** Data listing follows **
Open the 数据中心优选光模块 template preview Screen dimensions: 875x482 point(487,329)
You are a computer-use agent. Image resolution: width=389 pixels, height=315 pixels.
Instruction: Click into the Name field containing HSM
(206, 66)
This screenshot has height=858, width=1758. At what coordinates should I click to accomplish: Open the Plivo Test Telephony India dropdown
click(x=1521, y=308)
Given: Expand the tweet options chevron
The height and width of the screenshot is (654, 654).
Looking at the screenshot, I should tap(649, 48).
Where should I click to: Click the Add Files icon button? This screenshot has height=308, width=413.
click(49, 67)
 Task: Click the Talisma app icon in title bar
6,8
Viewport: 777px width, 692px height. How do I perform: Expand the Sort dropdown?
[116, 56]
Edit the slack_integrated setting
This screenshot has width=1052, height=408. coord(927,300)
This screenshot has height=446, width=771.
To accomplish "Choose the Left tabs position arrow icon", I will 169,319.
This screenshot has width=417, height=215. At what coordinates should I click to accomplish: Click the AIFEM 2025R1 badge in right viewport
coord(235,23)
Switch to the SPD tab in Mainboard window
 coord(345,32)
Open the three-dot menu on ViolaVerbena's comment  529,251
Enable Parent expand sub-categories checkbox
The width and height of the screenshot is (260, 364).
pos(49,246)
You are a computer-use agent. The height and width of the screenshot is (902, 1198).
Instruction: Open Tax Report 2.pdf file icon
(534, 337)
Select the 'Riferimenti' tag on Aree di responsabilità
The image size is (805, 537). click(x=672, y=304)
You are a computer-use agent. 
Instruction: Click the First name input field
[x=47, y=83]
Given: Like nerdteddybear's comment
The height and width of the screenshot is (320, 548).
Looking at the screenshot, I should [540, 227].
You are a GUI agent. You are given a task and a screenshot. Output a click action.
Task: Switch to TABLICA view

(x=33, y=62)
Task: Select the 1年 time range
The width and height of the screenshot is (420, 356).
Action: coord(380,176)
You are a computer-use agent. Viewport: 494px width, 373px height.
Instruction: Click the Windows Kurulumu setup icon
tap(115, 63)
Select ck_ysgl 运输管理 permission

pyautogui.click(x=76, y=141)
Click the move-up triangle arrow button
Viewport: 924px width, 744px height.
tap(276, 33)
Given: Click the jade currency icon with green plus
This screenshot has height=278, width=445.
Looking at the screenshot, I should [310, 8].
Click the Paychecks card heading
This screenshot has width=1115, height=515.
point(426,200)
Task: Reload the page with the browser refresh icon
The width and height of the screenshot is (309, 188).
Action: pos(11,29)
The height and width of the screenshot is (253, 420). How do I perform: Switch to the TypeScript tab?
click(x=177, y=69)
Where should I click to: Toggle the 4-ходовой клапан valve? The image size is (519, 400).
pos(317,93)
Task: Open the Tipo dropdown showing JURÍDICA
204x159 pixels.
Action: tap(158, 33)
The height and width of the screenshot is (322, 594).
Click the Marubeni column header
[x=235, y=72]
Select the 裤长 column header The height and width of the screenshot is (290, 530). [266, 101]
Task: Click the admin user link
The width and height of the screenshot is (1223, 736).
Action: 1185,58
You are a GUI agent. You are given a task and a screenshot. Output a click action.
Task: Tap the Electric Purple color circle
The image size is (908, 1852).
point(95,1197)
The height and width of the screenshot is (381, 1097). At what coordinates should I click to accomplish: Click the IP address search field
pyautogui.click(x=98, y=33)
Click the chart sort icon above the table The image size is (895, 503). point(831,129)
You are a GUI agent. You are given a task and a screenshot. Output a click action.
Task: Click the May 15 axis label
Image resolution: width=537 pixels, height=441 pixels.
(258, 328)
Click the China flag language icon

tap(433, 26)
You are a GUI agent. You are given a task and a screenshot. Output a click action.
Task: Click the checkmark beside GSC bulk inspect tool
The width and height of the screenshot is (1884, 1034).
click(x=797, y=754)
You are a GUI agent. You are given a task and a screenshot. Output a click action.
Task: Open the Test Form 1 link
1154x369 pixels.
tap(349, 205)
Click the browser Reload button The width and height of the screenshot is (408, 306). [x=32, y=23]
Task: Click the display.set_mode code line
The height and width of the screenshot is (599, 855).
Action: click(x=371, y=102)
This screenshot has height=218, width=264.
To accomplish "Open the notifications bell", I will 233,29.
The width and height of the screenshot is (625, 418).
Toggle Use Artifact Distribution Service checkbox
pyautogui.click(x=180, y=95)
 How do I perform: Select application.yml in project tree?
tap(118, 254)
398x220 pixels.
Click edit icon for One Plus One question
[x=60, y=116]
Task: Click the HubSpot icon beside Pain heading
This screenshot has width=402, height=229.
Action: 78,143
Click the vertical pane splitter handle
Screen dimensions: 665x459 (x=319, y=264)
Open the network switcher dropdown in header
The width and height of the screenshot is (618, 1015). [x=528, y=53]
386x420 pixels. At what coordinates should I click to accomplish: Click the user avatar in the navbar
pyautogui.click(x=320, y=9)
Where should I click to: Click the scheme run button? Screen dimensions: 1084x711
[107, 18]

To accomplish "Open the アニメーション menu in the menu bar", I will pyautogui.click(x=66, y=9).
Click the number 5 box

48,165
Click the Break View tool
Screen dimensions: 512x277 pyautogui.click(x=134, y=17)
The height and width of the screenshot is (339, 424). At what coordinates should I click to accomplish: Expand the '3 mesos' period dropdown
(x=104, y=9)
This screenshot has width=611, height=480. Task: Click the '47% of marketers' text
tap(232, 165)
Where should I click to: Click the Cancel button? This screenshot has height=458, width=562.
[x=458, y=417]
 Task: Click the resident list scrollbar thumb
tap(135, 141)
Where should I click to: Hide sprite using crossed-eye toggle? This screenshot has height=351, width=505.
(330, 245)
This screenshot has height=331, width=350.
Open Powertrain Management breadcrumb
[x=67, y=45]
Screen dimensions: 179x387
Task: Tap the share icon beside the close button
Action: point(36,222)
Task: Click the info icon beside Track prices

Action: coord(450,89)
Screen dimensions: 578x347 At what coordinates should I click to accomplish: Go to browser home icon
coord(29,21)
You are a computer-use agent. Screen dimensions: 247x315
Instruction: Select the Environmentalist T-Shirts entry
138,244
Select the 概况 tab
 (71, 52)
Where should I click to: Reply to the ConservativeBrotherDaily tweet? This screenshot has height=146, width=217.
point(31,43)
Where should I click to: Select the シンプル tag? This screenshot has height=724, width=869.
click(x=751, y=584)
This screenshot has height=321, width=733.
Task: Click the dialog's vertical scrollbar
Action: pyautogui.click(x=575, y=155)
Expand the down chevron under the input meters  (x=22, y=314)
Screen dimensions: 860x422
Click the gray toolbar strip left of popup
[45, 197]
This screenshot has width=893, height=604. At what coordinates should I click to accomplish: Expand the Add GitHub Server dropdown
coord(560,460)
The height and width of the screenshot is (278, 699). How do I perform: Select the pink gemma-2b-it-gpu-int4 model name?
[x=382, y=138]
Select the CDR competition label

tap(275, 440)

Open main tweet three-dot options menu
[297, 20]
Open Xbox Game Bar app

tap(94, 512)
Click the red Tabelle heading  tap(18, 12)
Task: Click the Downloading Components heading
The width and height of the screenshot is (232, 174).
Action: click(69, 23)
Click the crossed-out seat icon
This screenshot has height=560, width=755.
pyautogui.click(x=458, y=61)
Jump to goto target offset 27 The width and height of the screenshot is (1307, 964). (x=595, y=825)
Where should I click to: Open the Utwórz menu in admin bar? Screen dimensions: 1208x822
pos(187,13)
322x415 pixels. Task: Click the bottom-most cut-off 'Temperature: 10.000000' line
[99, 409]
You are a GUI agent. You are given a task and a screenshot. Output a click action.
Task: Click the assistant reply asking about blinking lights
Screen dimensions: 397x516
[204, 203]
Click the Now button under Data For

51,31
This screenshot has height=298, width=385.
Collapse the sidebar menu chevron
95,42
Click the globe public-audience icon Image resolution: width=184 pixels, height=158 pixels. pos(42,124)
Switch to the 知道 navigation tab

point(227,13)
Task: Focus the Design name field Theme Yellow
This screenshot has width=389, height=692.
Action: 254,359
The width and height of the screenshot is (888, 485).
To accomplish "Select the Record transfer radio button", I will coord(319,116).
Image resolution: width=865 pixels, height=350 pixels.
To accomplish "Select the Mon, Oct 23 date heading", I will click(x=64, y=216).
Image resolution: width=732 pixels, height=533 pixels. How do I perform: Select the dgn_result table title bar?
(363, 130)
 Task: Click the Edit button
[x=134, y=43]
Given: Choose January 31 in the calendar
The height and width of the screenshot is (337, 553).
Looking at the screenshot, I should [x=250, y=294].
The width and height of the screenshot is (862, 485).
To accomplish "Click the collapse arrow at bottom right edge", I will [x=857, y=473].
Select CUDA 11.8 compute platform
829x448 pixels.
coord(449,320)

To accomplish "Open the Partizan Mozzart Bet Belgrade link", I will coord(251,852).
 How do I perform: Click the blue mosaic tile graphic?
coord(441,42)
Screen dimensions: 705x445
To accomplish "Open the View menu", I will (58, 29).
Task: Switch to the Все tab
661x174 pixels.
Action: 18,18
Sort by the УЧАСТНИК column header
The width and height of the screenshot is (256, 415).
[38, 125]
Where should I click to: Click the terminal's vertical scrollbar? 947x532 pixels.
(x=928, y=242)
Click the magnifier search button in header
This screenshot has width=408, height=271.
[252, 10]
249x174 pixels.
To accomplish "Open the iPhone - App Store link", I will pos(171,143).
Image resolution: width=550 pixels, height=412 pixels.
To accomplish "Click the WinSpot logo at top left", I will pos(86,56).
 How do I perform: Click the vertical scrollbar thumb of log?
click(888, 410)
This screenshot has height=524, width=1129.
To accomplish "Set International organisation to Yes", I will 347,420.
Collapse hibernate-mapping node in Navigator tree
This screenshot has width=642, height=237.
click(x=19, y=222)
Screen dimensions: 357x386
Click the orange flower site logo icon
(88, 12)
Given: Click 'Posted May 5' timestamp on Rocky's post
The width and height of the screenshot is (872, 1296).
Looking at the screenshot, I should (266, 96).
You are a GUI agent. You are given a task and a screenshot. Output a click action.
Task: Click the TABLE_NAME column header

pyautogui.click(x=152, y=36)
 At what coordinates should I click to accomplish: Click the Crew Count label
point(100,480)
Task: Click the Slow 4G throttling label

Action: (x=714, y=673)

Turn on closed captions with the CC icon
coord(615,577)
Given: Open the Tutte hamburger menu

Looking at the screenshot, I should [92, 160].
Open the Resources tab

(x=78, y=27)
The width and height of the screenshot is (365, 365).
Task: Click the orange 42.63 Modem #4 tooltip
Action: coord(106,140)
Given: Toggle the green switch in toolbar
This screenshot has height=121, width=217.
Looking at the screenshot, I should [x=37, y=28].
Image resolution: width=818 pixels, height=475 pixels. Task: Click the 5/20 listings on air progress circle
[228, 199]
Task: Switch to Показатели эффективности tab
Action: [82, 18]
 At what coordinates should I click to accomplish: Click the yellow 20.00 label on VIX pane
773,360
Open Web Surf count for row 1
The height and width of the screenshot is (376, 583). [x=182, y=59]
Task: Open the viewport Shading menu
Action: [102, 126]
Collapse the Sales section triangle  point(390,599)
** End of Data listing **
### What needs to be done
After reading the entries above, state how many lines hold the word "will", with no text besides the number.

### Result of this task
11